Anti-Staphy Peptides Rationally Designed from Cry10Aa Bacterial Protein.

ABSTRACT

Bacterial infections pose a significant threat to human health, constituting a major challenge for healthcare systems. Antibiotic resistance is particularly concerning in the context of treating staphylococcal infections. In addressing this challenge, antimicrobial peptides (AMPs), characterized by their hydrophobic and cationic properties, unique mechanism of action, and remarkable bactericidal and immunomodulatory capabilities, emerge as promising alternatives to conventional antibiotics for tackling bacterial multidrug resistance. This study focuses on the Cry10Aa protein as a template for generating AMPs due to its membrane-penetrating ability. Leveraging the Joker algorithm, six peptide variants were derived from α-helix 3 of Cry10Aa, known for its interaction with lipid bilayers. In vitro, antimicrobial assays determined the minimum inhibitory concentration (MIC) and minimum bactericidal concentration (MBC) required for inhibiting the growth of Staphylococcus aureus, Escherichia coli, Acinetobacter baummanii, Enterobacter cloacae, Enterococcus facallis, Klebsiella pneumonia, and Pseudomonas aeruginosa. Time-kill kinetics were performed using the parental peptide AMPCry10Aa, as well as AMPCry10Aa_1 and AMPCry10Aa_5, against E. coli ATCC, S. aureus 111 and S. aureus ATCC strains showing that AMPCry10Aa_1 and AMPCry10Aa_5 peptides can completely reduce the initial bacterial load with less than 2 h of incubation.
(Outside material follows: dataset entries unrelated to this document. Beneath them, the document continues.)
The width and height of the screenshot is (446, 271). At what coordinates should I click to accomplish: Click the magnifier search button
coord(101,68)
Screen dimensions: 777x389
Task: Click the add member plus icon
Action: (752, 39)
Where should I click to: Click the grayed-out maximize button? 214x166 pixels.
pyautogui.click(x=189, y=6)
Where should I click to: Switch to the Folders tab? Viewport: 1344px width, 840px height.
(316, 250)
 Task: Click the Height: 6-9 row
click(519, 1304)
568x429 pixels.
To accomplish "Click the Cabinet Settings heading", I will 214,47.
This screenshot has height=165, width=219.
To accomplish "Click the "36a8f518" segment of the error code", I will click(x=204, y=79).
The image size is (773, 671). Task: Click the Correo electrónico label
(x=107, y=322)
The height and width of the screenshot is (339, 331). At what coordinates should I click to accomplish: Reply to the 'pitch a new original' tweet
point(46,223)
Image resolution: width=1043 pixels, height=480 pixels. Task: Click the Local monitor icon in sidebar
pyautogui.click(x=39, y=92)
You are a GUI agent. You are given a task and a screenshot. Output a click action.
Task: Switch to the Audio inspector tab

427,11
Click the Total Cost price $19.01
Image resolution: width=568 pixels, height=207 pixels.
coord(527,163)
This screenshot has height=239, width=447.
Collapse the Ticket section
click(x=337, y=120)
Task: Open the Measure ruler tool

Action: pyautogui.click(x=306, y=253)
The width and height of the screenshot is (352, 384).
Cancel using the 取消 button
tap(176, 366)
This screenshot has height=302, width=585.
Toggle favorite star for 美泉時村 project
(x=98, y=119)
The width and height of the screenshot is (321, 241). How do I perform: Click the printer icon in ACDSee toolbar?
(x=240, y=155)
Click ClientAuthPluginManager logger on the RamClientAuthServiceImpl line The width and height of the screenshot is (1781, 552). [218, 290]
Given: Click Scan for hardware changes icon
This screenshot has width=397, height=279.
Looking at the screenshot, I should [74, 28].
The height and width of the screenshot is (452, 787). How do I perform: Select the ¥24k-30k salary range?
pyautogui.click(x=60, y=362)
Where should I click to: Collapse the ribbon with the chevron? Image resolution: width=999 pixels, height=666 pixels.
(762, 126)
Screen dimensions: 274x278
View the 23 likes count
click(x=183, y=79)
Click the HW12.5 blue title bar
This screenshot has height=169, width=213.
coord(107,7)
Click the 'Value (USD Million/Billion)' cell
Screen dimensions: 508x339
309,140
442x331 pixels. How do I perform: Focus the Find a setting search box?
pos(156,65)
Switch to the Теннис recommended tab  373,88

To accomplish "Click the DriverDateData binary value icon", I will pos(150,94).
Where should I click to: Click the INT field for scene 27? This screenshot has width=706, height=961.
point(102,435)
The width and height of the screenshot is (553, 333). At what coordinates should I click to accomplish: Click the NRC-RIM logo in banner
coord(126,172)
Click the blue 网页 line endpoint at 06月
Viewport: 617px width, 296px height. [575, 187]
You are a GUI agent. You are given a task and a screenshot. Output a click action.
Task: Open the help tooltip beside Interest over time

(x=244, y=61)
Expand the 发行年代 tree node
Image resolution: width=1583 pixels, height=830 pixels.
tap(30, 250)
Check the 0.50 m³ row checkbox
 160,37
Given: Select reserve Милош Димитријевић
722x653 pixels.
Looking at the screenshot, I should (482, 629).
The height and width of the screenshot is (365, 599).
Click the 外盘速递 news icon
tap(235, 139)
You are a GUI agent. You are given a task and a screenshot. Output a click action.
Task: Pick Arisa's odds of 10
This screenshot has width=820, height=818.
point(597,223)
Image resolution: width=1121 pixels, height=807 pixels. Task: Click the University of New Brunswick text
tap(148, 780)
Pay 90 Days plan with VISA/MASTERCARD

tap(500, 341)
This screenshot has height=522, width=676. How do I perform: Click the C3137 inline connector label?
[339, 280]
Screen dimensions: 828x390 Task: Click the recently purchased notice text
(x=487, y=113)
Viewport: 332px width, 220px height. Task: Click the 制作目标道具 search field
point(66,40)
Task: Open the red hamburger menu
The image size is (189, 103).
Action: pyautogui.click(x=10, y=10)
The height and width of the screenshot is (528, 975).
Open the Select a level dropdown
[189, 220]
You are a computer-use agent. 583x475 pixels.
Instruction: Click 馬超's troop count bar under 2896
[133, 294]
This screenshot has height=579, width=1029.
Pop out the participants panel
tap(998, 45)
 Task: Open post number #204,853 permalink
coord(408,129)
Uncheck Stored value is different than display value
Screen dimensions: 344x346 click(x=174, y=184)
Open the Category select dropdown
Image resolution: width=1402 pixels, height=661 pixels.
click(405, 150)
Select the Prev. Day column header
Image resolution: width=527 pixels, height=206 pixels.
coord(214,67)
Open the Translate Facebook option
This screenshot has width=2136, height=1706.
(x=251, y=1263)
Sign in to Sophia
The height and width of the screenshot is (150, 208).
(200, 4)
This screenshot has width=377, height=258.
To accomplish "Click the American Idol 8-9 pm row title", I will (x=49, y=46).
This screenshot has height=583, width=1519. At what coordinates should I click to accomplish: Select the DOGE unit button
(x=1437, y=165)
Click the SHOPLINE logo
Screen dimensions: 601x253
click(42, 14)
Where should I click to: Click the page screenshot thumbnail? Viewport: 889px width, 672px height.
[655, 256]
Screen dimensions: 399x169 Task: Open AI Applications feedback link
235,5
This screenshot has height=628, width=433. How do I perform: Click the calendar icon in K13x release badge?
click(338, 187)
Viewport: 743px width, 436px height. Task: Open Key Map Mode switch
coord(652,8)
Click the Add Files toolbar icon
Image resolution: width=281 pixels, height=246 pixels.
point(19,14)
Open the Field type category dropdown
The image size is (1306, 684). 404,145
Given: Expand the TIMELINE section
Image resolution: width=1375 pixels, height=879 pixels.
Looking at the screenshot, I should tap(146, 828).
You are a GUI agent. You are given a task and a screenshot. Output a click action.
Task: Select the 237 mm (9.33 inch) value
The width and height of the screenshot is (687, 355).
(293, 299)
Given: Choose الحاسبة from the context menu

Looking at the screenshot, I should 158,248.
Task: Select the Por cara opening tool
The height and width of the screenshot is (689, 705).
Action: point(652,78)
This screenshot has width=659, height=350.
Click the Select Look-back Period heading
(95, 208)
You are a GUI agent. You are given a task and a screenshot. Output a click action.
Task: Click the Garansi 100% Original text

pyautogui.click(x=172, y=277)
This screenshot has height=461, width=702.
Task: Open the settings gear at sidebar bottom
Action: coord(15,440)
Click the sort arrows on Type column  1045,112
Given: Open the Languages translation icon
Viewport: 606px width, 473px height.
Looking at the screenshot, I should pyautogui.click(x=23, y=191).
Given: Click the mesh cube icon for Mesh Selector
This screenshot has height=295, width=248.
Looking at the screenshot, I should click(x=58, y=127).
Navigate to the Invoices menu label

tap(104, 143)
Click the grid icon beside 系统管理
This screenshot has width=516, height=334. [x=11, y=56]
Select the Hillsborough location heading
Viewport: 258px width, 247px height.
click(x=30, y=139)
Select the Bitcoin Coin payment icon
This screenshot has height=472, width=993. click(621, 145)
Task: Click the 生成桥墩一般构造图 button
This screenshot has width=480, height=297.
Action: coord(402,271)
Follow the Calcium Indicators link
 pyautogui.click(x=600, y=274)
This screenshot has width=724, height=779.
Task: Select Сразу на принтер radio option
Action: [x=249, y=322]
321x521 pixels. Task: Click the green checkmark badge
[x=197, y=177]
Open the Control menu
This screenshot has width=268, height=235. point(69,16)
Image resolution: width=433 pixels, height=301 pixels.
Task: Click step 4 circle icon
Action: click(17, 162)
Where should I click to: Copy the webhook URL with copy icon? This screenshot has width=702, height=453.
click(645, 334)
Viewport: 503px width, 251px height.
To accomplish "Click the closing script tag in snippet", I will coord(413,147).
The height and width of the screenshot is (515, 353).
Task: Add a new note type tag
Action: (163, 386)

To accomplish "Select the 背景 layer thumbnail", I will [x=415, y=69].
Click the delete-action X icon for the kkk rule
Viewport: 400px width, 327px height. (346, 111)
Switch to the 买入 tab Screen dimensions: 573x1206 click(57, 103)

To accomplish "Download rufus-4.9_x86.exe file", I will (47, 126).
AMPCry10Aa_1 and AMPCry 10Aa_5 present stability in human serum and activity maintenance up to 37 °C. Cytotoxicity assays, conducted using the MTT method, revealed that all of the tested peptides exhibited cell viability >50% (IC50). The study also encompassed evaluations of the structure and physical-chemical properties. The three-dimensional structures of AMPCry10Aa and AMPCry10Aa_5 were determined through nuclear magnetic resonance (NMR) spectroscopy, indicating the adoption of α-helical segments. Electron paramagnetic resonance (EPR) spectroscopy elucidated the mechanism of action, demonstrating that AMPCry10Aa_5 enters the outer membranes of E. coli and S. aureus, causing substantial increases in lipid fluidity, while AMPCry10Aa slightly increases lipid fluidity in E. coli. In conclusion, the results obtained underscore the potential of Cry10Aa as a source for developing antimicrobial peptides as alternatives to conventional antibiotics, offering a promising avenue in the battle against antibiotic resistance.